When day care centres are closed due to coronavirus – what applies to employees taking care of their relatives?
As far as working parents are concerned, the legislature reacted quickly and responded to the closing of schools throughout the country with a revision of s56(1)(a) of the German Protection Against Infection Act (Infektionsschutzgesetz – InfSchG). This provision does not, however, solve the problems of workers who look after their dependent parents themselves and take them to day care facilities during the day. Nor does it solve the issue of foreign carers no longer being allowed to enter Germany due to the current entry restrictions and relatives having to provide care at home.
It is often hard to reconcile working and taking care of relatives. This places emotional and often financial strain on the individuals concerned, for it is is not yet clear who will pay for financial losses of employees being temporarily unable to work because they take care of their relatives. Employers are faced with the question of how long employees must be released from their work duties on full pay.
The German Home Care Leave Act (Pflegezeitgesetz – PflegeZG) will apply only in rare cases because this Act provides for paid leave (see s2 PflegeZG) only in a sudden situation, i.e. an unexpected and unforeseeable need of care and attention. Whether the current situation falls under that provision is doubtful. Moreover, the right to being released from work duties is limited to a period of ten days and will therefore not be a permanent solution to the current situation.

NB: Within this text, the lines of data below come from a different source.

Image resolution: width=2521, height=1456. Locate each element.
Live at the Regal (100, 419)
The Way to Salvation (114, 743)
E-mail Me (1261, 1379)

Once again the discussion about the possible duration of a paid leave thus shifts to s616 of the German Civil Code (Bürgerliches Gesetzbuch – BGB) with its countless decisions on individual cases. However, this provision cannot be the solution here either: The duration of school and kindergarten closures, just like the expected duration of the closure of day care facilities or the lack of care workers, exceeds the periods to which s616 BGB applies. Only a few days can be bridged by this regulation. So even if you take generous decisions allowing up to ten days' leave, you will not get very far with that. The legal consequence of exceeding the permissible period is that there will be no entitlement to continued payment of the remuneration with retroactive effect from the first day. This is precisely why the legislature has reacted so quickly to the closure of schools and kindergartens.
There is a lack of clear regulations with regard to nursing care, especially when it comes to longer periods of time. Because of the clear wording of the new regulation for school and kindergarten closures ("facilities for the care of children or schools"..."children who have not yet reached the age of 12"), it is impossible to apply this provision mutatis mutandis.
As long as there is no rection of the the legislature, employers and employees will therefore have cover the times of care for relatives by reducing overtime hours, by taking holidays or unpaid leave if there is no situation as provided for in s2
PflegeZG. It is to be hoped that the legislature will offer a solution similar to that for the closure of schools which will relieve the financial burden on relatives without passing the costs on to the employer.
Note: This contribution has been published in a similar form at Beck-online.